Delia, tamamen sıradan Marcus ise tam anlamıyla dikkat çekici bir erkek... Hani biz kızların vardır ya muhteşem erkek tanımlarımız... Onlardan işte. :)
Delia ile Marcus'un arasındaki aşkın resmen dokunmasını okuduk ve bayıldım. O kadar güzeldi ki resmen gülümseterek okuttu... Hatta bazı yerlerinde sinir oldum, silahların patladığı yerlerde heyecanlandım, Deluca'nın kızının nişan muhabbetine sinirden köpürdüm ama yine de aşk çok güzel dokunmuştu... Adı gibi bir aşkı dokudu Marcus ve Delia...
Kitabı ben çok sevdim hattas bayıldım. Umarım Harlequin, Diana Palmer kitaplarının devamını getirir... Severek alıp okuyacağım... Sizlere de tavsiye ederim seveceksiniz okuyun :)
Hatta sizlere sevdiğim kısımlardan birinden bir alıntıyı paylaşmak istiyorum.
"Hiçbir zaman bir erkeği öldürecek cazibeye sahip olmadım ben."
"Bu senin fikrin," diyerek sırıttı Marcus.
Delia'nın gözleri parıldamıştı. "Ama öyle uzun uzun bakılacak bir tip değilim," diye karşı çıktı.
Marcus, ona sıkıca sarıldı ve gülümsedi. "Sana daha önce de söylemiştim. Güzellik, sahibinin gözlerindedir. Benim için sen hayranlık uyandırıcısın."
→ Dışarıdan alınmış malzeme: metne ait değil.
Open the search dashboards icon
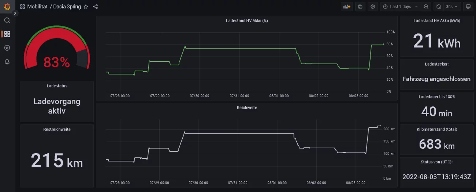 pos(7,21)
Kitabın konusunu aşağıda belirtiyorum:
Marcus Carrera, on iki yaşında babasını yitirince, annesi maddi açıdan yetersiz kaldığı için erkek kardeşi ile evlat edinilme tehlikesi altında kalır. O vakit Marcus çareyi bambaşka yollara sapmakta bulur. Bu yolla iyi para kazanıp ailesinin hayatını kurtarabileceğini düşünürken ne yazık ki erkek kardeşi, içinde bulunduğu sistemde bir uyuşturucu lordunun kurbanı olur. Marcus uzun yıllar "tehlikeli adam" şöhretine sahip olacak bir yaşam sürer. Kadınlar, onun sahip olduğu karanlık güçleri ve parayı severler. Artık son bir hesabı kalmıştır. Annesini yeni kaybetmiş olan ve ablası tarafından hep bir koza içinde yetiştirilmiş genç ve deneyimsiz Delia için Marcus ile bir kesişim, olabilecek en uzak ihtimal gibi görünmektedir.
Ancak aşk yolunu bulup da kapıyı çaldığında mucizeler zamanıdır. Tam da bu yerde bir kelebek kozasından özgürce kanatlanırken en kurak topraklarda başına buyruk yediverenler açmaya başlayacaktır.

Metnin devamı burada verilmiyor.